I am so sorry for what you had to go though, and I wish that none of us had/has ever have to go though life like that. It must have been very tough for you to draw that out and relive it though the comics like that. But I also believe that you are better off for it. To get it off your chest so to speak.
I look at it this way now (I have a 8 year old little girl) I have learned many, many, many ways of how NOT to be a parent to my baby girl. Showering her with as much love as I possibly can, and protecting her from those that will do the same to her as was done to me. Especially my mother.
Stumbled across your comic because of Jeremy Bentley and Nora’s guest strip. It think it’s amazing that you are willing to share this part of your life in your strip . I suffered a lot of abuse in my childhood, both physical and mental though it wasn’t at the hands of family.
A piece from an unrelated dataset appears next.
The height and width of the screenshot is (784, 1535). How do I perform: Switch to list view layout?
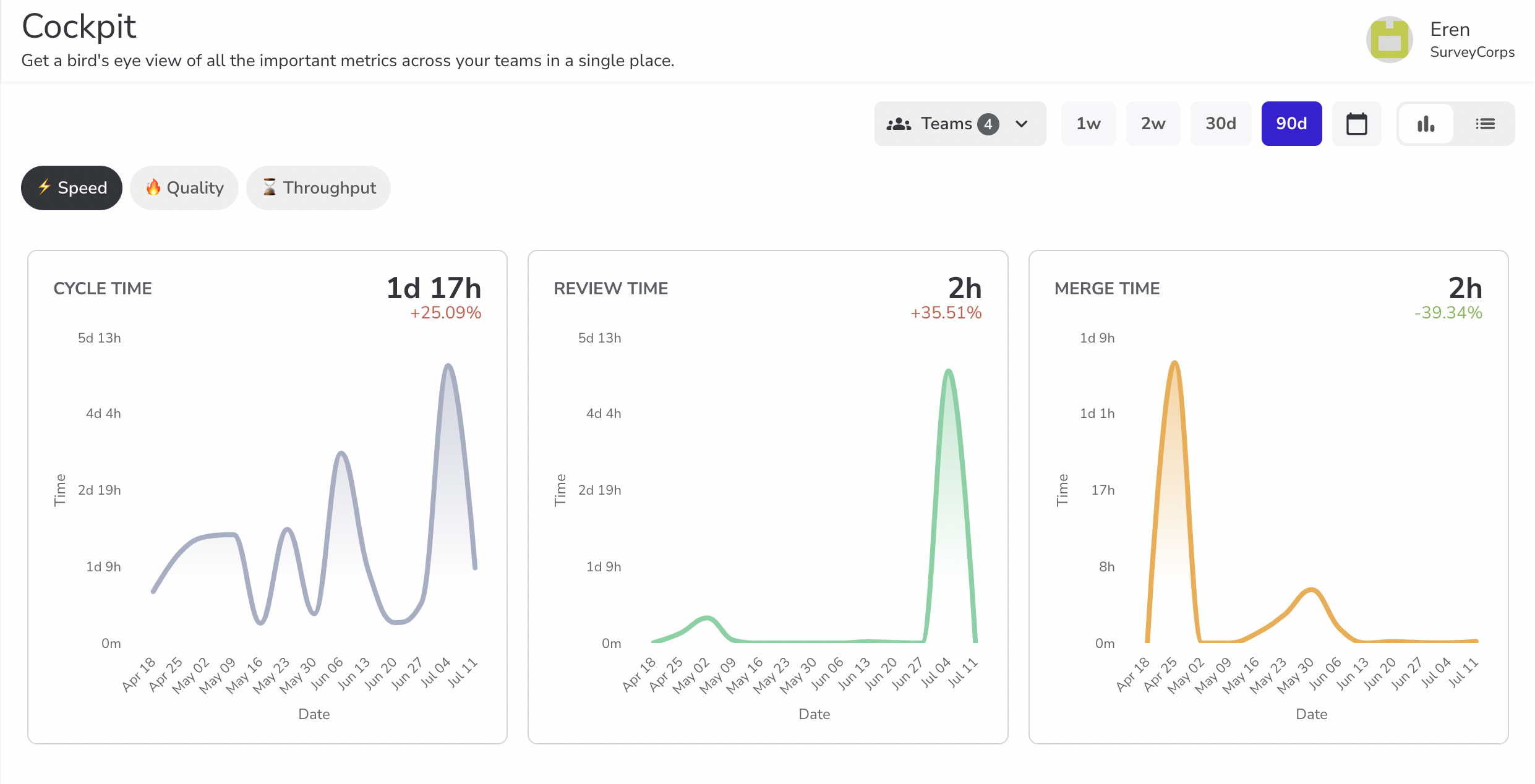point(1485,124)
Being born with a disability makes one a target too and I have my own set of scars. I’ll never get why adults have on occasion made fun of me for things I can’t control much like your teeth. I always figure these are the same sort of people who bullied kids and never grew up. I just wanted to tell you that though reading these was hard, I am very impressed that you put it out there. I try to do that too in my writing and it scares me to death so bravo. Your son is very lucky to have a dad who is aware of the cycle and therefore is making the choice to break it. I wish you and your brother both the best and I’m so happy to have found a new comic to follow!!
Lauraa
Just make sure Nathan won’t get any of those bad memories. Ever.
And I appreciate your bravery to tell the story you want to keep away forever from your life. It took guts, I’m sure.
God Bless your family, Christopher.
I wish I could tell you that I didn’t cry while reading this. But I would be lying hehe. This is amazing. Everything you just shared. And to think that you are such a nice fellow and such a good husband and father well, it is so hard to believe that all these things happened to you. You are truly an example of what a good person is, congratulations and thanks for writing this webcomic
Thanks for being so honest Chris. There are a lot of people out there who had similar experiences. I can pretty much say that what happened with you and your mom, happened with me and my ‘dad.’ You rock, good sir.
I was sent this by a friend, with the comment, “Dude, this sounds like YOUR mom!”
I followed the link, and read your comics, and posts.
It was like looking into a mirror. We not only have similar stories to tell, but the same name.
Only much later in life, and after college, was I advised by a friend to look at Narcissistic Personality Disorder, which perfectly describes my mother. Here is a google link for you:
My parents never divorced, and my mom told us (as we were kids, in junior high) that they had talked about it, but decided to stay together “for the kids”.
Let me tell you, that as kids, we wanted to give them the papers ourselves! Kids know whats up, and if you are staying together “for the kids”, you are making things worse for the kids.
I too have a kid myself now, and even though Grandma is close, she is never going to be the babysitter. She will never see my kids without supervision. This is difficult for people to understand, and they think I am being a jerk or trying to avoid stuff because I don’t drop the kids off at Grandma’s. “I’d love to have my family so close!” If you had my (our) past, you wouldn’t. I’d love to move to another country.
My other siblings have moved to other parts of the state, far away, and one is actually doing grad school in another country, just to be as far away from home as possible.
Thank you for your writings, it is reassuring to see that there are others with similar histories out there, we are not as alone as we believed.
http://3lnk.com/FqjDe3
Sorry, bad html, here is that google link
I wish you were my dad :(
sorry if i sound childish
Powerful material. Thank you for sharing.